Raw data:
— BEGIN —
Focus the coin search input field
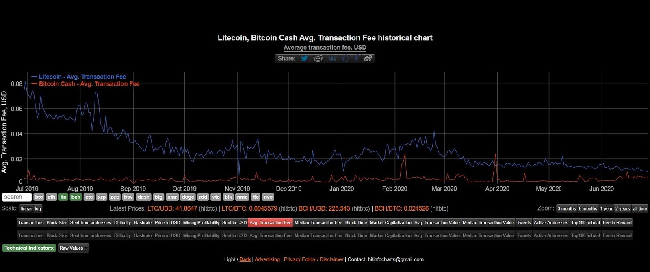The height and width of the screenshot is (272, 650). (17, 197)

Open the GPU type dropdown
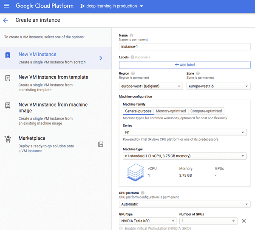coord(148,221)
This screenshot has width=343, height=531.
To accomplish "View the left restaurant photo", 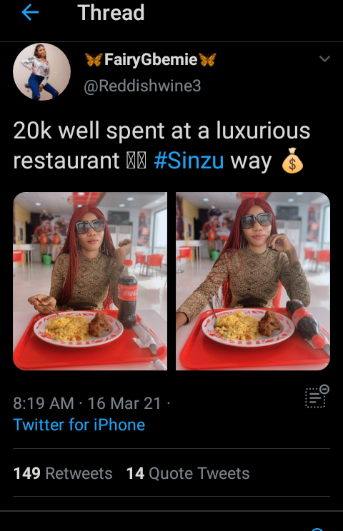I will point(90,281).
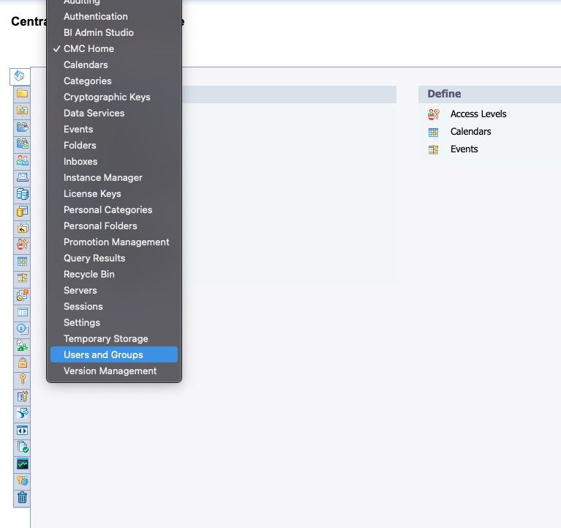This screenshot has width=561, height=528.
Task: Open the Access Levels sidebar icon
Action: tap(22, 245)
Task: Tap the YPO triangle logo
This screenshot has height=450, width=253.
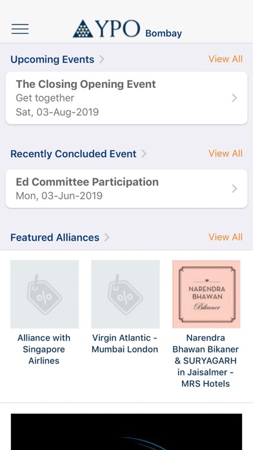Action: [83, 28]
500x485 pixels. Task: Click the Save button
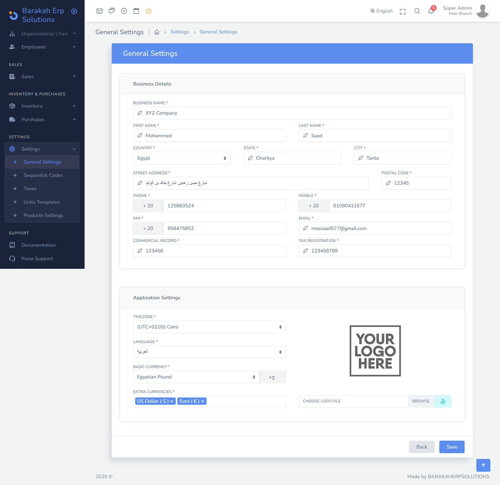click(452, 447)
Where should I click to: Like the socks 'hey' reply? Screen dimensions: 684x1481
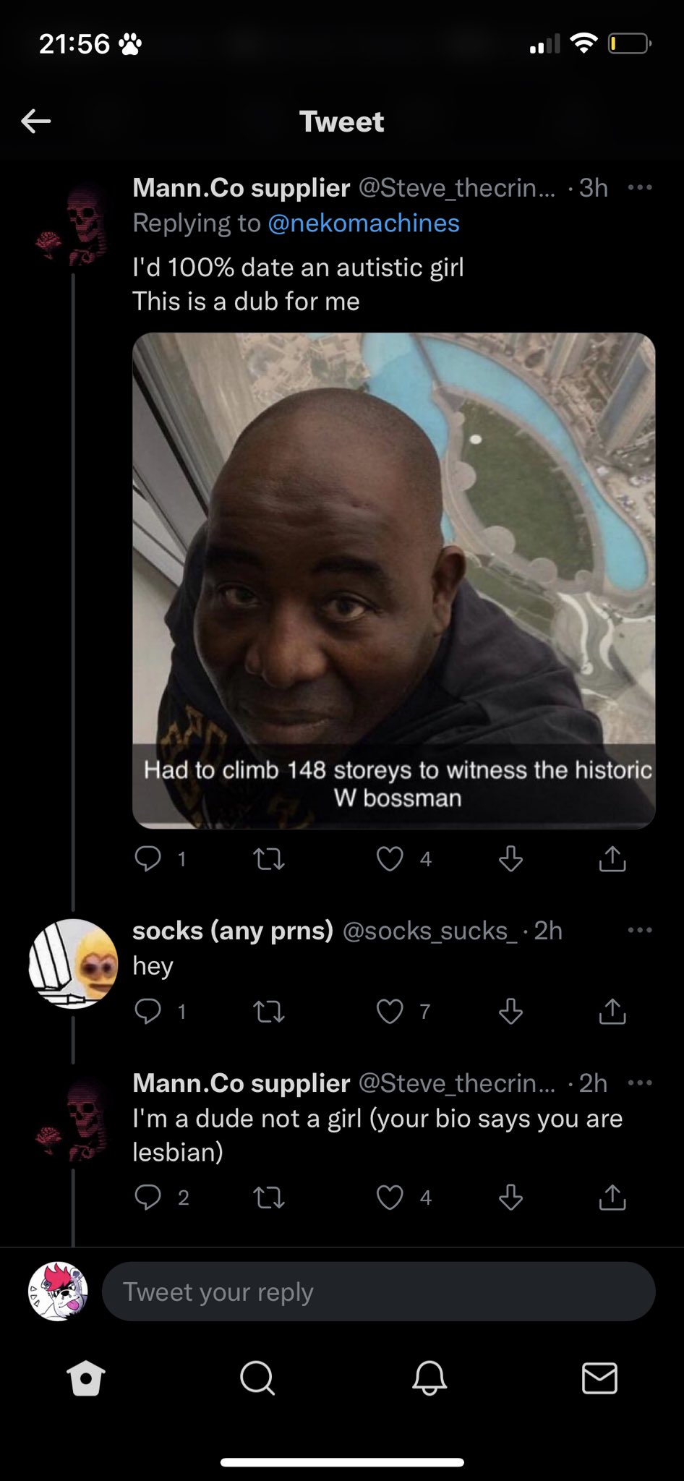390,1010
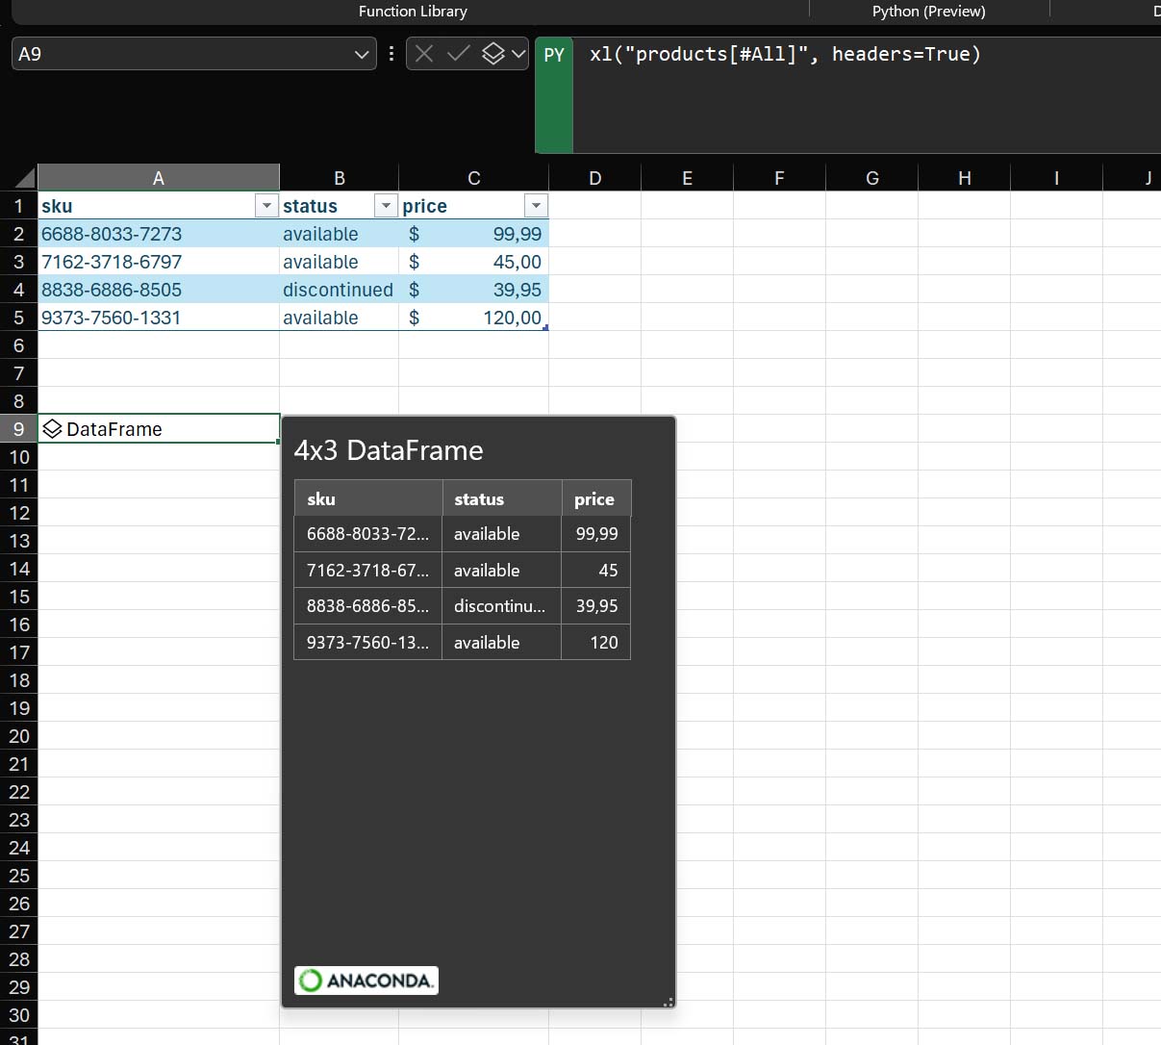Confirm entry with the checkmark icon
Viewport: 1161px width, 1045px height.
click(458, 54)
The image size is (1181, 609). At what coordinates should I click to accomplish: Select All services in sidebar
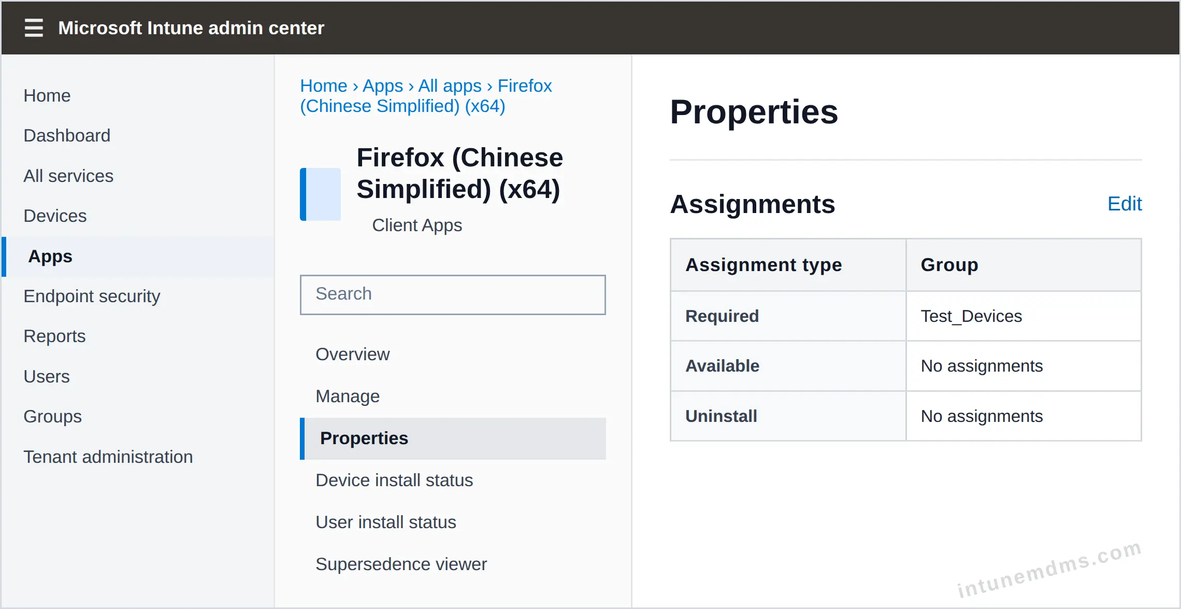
— END —
What you have to do: Rewrite the rows from the line containing "500x485 pixels. Task: Click the Save button" through the last of the rows, swapping "sidebar" for "side panel" and leaving everything else as it is. Omit the pictures.

The reply:
500x485 pixels. Task: Click the Save button
click(452, 447)
Where should I click to: Like the socks 'hey' reply? Screen dimensions: 684x1481
390,1010
Confirm entry with the checkmark icon
Viewport: 1161px width, 1045px height.
click(458, 54)
The image size is (1181, 609). At what coordinates should I click to accomplish: Select All services in side panel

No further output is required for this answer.